Monday, December 5, 2011


If you thought you couldn’t unite “Storage Wars,” “hip hop,” and “the law” on the same blog post, you’d be wrong.

Over this past Thanksgiving weekend, I caught a “Storage Wars” marathon on on A&E. Storage Wars is a reality-type TV series that follows four teams of professional buyers as they scour repossessed storage units for worthy treasures. Apparently in California, when rent isn’t paid on a storage locker, the contents are sold as a unit in auction. The buyers are all some kind of consignment resellers, so they try to outbid one another to make the most bang for their buck.

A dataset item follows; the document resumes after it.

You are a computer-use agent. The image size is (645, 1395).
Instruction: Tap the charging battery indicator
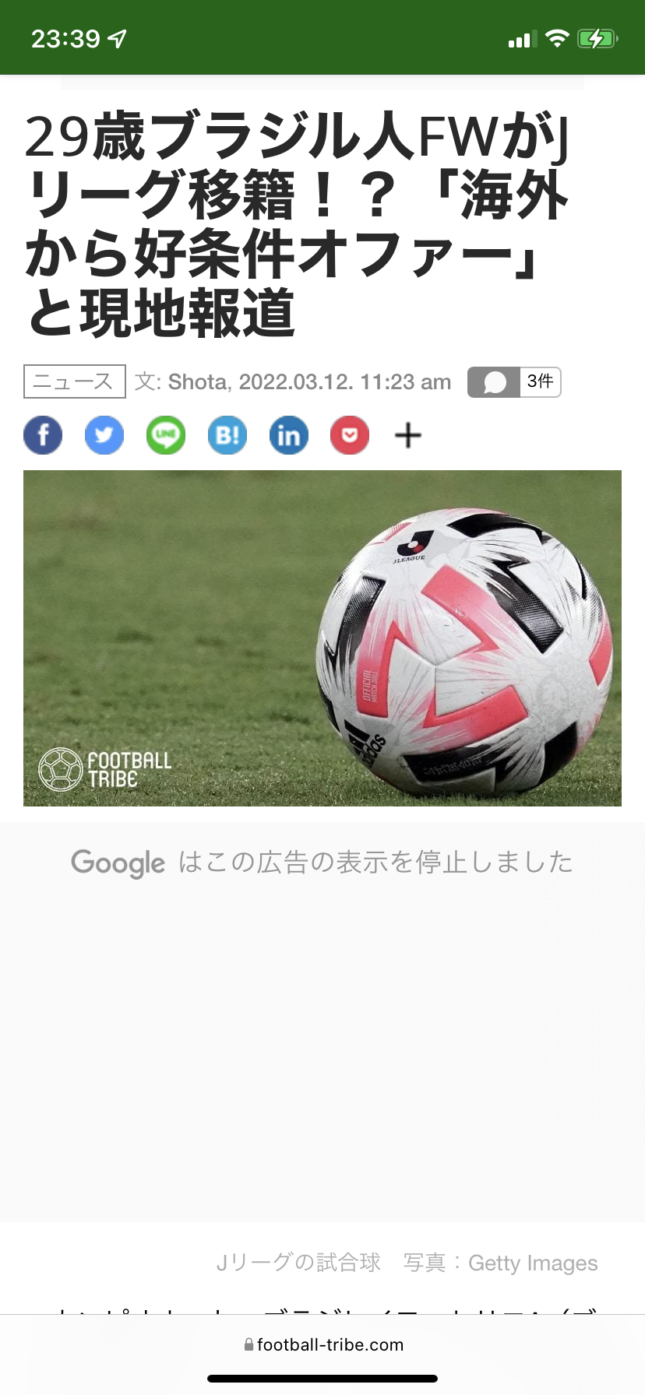click(597, 38)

These units don’t just store knickknacks. People are storing – and clearly forgetting – items worth thousands and thousands of dollars.

Storage Wars fans might be familiar with Dave Hester, nicknamed The Mogul, on the show. He owns an auction house and is well financed on these auctions. In fact, he is frequently the antagonist, driving up the cost of the lockers he knows the others are interested in, just because he can. “Yuuup!” – is his signature auction bid.

“Yuuup!,” however, is also claimed as R&B crooner Trey Songz’ catchphrase. Trey’s lawyer sent a cease and desist letter to Hester, claiming infringing usage of the phrase during the auction segments. In return, Hester filed a lawsuit against Songz in Manhattan Federal Court, arguing a distinct difference in their usage of the term, “Yuuup!”

According to The New York Post, Hester argues that Songz’ catchphrase resembles an “animal-like or non-human squeal” whereas Hester’s phrase is meant to convey the meaning of “yes.” Songz has also never trademarked his call.

What do you think?

If you have a catchphrase or trademark for your own small business, be sure to make an appointment with an attorney to get information on how to protect it.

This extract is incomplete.